|Institutional Office Address
DMIF, Room NS2, Phone: +39 0432 558401
|Research Project Title
Applications of High Performance Computing to models in the field of biomathematics
|Research Project Description
I am studying numerical methods for the investigation of the dynamical and bifurcation properties of particular mathematical models in the fields of biomathematics, such as ecology and population dynamics.
Some implementations of such methods exist already (e.g. in the Matlab environment) but typically require too much of computational time when applied to realistic models. I am, in particular, trying to develop alternative and efficient implementations of numerical continuation and methods to compute periodic solutions.
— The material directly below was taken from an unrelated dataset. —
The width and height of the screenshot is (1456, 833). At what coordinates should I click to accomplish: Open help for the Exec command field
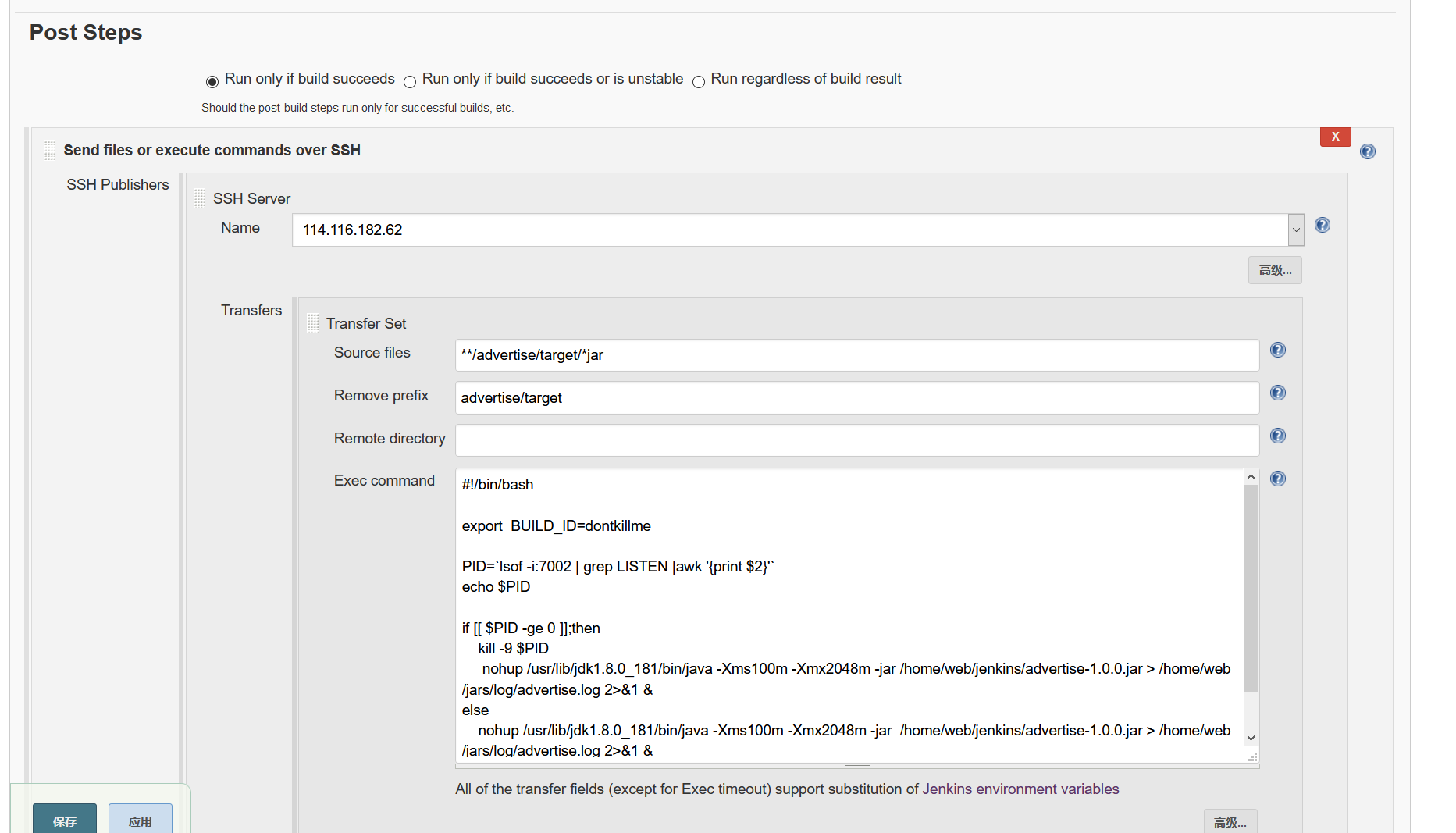click(1277, 479)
Recently, discretization methods are proposed to reduce delay differential equations coupled with renewal equations to systems of ordinary differential equations (ODEs). These techniques are particularly useful to treat complex models describing structured populations, where rates like fertility or survival probability depend on external ODEs, which in turns change with model parameters. Continuation tools are then applied to analyze stability and detect bifurcations. My research is based on the idea that taking somehow advantage of the structure of the problem – i.e., of solutions to the external ODEs computed for previous values of the parameters – is likely to improve the overall performance. To this aim, I am currently working on a prototype problem where the solution of an external ODE, through standard collocation, is included in the continuation framework rather than being obtained externally from scratch.